When you use software or hardware that you didn’t invent yourself you have to budget time to keep up with that vendor. If you are an IT manager you need to make sure that you have budgeted time and money for your staff to keep up, and that they are keeping up. From time to time vendors change their documentation, especially best practices documents. They don’t tell you when things change and unless you are looking for the changes you won’t see them.
I’ve been caught by this a number of times. Recently I helped with an effort to resolve some storage problems we were having, and in the process discovered some discrepancies between our procedures and what the vendor recommends. The problem originally was poor I/O performance on our VMware servers. During the course of figuring out what the problem is we ended up retrieving the best practices and general “how to connect a host” documents from our vendors to double-check things. As it turns out, things changed as the software on the arrays changed, and our procedures and knowledge actually weren’t up to date.
It is sometimes helpful to have a staff member who didn’t do the work originally, or is knowledgeable but normally uninvolved, double-check the accuracy of procedures against what the vendor says. Why? Because they don’t have any preconceived ideas about what the results will be. In the case of the storage problems I was one of the guys to originally implement the storage systems, but have since moved on to other things. When I came back to them I had a fresh view of things.
There are two tricks with procedural reviews. First, you cannot make it an inquisition. If discrepancies are found, assess the impact, fix the problems and the procedures, and move on. Don’t ask how this mistake happened, ask how the team can catch these needed procedural changes faster. If you find a huge problem then there will be questions, but the point of the review is to catch the mistakes. It worked — move on. It isn’t about blame.

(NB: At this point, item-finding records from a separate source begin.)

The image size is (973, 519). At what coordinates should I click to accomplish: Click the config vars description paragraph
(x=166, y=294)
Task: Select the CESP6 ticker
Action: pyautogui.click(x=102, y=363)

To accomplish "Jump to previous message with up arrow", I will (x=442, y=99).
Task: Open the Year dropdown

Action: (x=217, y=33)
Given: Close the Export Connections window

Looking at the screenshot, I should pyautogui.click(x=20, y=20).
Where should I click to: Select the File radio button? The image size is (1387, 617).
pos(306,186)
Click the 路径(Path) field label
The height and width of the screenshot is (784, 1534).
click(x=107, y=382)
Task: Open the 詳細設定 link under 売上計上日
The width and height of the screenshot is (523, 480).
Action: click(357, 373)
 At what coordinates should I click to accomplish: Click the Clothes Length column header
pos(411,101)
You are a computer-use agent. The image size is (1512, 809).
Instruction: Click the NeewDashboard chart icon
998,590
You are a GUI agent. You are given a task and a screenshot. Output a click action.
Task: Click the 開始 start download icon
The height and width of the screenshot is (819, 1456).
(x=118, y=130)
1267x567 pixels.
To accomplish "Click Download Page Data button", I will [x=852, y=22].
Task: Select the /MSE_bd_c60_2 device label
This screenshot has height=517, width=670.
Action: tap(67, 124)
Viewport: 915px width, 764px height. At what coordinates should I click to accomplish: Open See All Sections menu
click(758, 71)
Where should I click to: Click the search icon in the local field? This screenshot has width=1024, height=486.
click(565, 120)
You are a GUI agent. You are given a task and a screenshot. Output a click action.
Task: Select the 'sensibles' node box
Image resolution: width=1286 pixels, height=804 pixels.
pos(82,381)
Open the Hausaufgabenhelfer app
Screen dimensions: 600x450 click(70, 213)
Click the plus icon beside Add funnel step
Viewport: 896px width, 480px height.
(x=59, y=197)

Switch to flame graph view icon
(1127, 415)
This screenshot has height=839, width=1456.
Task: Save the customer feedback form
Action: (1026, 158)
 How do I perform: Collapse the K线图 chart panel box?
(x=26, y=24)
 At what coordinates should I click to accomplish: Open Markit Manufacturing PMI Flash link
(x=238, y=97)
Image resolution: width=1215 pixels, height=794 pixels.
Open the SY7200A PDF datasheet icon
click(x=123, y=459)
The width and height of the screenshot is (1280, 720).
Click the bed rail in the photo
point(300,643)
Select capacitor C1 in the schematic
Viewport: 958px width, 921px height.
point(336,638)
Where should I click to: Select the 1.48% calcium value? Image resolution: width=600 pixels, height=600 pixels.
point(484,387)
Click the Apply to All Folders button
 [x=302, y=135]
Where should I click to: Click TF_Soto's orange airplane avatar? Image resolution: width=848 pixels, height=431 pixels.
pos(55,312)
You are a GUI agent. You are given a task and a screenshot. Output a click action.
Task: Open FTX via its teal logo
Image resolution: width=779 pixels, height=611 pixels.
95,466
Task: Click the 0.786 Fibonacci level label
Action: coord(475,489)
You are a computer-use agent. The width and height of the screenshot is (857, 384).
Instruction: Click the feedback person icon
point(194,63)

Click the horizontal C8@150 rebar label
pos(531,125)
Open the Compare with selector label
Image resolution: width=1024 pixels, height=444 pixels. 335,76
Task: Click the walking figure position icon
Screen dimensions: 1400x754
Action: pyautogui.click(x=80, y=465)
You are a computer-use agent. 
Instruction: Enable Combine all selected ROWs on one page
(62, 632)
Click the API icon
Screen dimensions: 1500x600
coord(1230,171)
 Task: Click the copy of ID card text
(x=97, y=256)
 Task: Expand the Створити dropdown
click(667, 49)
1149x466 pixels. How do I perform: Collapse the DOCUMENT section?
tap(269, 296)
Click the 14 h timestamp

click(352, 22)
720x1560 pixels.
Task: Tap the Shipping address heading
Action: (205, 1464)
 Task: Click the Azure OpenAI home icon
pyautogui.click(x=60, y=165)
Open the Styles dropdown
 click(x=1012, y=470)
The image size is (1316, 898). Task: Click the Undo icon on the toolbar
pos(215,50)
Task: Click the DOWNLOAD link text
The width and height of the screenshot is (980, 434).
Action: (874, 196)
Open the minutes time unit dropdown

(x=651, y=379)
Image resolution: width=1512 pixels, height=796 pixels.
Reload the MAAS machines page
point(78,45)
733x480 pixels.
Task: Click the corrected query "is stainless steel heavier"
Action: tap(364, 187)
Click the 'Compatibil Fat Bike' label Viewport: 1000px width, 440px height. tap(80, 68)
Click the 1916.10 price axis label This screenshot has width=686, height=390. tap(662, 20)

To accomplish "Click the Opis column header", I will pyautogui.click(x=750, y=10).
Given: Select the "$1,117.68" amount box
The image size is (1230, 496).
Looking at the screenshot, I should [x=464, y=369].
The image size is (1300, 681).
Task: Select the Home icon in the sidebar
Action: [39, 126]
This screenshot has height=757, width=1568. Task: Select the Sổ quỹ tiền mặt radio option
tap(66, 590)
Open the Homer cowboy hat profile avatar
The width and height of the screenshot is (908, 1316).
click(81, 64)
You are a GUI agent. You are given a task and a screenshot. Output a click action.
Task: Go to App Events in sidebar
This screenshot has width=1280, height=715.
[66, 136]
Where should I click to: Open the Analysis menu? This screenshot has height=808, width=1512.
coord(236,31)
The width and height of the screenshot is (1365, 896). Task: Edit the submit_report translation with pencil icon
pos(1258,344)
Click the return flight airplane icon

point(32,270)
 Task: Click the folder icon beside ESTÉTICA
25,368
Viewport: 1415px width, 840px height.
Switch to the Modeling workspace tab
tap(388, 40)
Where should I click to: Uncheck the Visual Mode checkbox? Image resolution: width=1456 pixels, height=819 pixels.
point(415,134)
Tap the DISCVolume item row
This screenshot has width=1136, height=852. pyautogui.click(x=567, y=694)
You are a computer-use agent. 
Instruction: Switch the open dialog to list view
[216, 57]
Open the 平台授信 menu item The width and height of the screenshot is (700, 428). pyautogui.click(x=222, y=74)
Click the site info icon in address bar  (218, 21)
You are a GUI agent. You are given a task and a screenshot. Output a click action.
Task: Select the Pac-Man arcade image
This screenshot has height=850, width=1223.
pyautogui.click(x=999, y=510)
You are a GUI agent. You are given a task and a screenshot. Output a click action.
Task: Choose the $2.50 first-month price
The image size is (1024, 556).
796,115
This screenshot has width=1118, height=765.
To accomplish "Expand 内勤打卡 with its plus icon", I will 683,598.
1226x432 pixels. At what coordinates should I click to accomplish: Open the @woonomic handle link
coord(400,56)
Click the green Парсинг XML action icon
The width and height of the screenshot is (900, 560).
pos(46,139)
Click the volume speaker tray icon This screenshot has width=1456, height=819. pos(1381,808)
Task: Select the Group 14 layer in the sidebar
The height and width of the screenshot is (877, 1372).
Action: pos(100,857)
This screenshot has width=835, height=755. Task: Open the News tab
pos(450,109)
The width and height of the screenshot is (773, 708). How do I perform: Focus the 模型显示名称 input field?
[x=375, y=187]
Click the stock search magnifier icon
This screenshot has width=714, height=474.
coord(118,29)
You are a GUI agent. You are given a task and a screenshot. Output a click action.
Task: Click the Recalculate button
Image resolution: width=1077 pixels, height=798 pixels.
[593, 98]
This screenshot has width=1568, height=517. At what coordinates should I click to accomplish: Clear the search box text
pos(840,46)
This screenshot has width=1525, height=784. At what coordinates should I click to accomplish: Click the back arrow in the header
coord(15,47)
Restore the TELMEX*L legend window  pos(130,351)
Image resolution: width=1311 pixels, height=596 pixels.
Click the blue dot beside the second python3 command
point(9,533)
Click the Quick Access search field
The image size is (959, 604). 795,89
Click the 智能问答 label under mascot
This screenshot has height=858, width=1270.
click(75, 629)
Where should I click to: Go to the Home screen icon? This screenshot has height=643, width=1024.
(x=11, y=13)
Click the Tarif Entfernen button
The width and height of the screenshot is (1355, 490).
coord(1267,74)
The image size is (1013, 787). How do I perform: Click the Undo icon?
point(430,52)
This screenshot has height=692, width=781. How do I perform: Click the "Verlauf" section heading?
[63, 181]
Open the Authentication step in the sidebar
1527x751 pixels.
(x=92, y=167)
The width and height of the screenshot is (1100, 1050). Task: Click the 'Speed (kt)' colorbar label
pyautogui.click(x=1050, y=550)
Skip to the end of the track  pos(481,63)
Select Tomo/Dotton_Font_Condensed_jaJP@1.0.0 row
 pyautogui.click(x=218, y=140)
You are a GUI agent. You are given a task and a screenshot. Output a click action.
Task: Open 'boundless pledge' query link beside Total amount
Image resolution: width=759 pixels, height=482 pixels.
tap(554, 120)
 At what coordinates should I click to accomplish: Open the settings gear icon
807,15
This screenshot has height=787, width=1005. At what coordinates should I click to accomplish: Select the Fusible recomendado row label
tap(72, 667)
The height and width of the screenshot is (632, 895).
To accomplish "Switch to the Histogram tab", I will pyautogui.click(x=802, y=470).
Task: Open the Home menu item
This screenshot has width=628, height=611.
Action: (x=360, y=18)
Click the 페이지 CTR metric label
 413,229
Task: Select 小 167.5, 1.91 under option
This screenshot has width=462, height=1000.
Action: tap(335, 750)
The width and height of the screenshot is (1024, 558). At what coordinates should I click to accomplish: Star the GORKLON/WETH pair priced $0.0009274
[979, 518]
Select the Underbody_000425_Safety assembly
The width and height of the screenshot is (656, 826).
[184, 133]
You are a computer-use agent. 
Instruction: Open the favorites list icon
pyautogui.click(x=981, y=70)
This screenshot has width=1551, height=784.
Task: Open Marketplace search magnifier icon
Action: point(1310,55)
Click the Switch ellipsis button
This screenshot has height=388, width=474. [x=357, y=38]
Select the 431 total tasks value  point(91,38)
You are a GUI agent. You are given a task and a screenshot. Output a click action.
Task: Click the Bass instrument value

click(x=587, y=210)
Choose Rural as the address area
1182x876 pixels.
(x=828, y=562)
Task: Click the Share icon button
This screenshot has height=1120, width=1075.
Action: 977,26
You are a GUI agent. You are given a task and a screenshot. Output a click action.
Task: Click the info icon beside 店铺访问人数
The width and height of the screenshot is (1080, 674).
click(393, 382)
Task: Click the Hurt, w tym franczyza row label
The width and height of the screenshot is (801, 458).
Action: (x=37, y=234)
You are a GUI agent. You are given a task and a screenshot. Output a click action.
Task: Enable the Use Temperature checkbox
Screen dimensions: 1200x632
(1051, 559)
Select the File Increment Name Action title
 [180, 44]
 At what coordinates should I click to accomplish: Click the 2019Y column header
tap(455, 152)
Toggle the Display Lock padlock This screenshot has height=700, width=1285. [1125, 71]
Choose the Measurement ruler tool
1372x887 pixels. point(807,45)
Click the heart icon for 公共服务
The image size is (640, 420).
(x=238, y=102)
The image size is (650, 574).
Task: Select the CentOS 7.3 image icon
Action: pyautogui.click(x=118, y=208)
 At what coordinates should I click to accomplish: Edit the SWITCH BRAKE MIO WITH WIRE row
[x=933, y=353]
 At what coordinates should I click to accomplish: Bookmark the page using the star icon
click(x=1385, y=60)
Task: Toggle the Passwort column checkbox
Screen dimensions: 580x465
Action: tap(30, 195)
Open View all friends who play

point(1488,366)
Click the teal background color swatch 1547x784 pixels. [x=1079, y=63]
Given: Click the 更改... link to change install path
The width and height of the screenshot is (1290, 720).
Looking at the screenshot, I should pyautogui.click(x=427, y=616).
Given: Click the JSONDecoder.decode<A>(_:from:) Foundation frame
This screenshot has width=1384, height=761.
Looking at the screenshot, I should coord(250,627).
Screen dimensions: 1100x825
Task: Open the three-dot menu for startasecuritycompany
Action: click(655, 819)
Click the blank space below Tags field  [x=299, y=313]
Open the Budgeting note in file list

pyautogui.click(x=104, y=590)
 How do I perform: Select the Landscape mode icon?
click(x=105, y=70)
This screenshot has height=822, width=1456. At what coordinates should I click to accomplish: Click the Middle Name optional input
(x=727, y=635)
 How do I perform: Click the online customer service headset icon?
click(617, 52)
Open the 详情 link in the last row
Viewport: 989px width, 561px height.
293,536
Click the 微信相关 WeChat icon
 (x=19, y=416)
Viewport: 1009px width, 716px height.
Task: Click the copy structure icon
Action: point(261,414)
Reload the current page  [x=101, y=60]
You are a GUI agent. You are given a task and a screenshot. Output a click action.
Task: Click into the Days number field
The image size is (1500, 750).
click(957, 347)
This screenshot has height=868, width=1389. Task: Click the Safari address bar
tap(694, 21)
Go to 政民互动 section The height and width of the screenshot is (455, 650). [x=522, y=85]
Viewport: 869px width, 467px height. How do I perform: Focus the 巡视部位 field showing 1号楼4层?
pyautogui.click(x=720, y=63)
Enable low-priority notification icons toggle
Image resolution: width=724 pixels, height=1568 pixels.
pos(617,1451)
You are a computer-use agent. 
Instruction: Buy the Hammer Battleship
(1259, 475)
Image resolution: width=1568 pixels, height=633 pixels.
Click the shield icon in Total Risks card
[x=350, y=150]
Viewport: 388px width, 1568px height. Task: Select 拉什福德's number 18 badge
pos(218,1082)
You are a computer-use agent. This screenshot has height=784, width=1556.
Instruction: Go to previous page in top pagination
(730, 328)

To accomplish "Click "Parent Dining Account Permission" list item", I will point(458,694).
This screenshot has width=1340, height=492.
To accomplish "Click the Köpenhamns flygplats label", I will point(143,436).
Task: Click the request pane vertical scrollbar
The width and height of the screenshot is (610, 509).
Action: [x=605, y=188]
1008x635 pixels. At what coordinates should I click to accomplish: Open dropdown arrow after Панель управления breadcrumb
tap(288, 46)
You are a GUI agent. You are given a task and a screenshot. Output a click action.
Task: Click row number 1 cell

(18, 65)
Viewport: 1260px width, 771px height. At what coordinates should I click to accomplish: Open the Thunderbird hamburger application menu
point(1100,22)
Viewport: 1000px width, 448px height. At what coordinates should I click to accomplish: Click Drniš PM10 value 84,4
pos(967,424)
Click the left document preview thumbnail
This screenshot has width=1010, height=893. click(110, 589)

The second trick is to know when to trust your experts. If your experts say everything is cool, do you trust them? Or rather, do you trust their biases, and their egos? Techs often suffer from the “Of course it’s accurate — I just did it” syndrome. The occassional, yet polite, response of “prove it to me” really gives you an idea of where people stand, and when you need to double check things.
Every system you build, every software package you implement needs constant maintenance. If you don’t keep up with them regularly the effort to catch up all at once later will be overwhelming. Keep up with things and make sure to double check the effort in a non-threatening manner.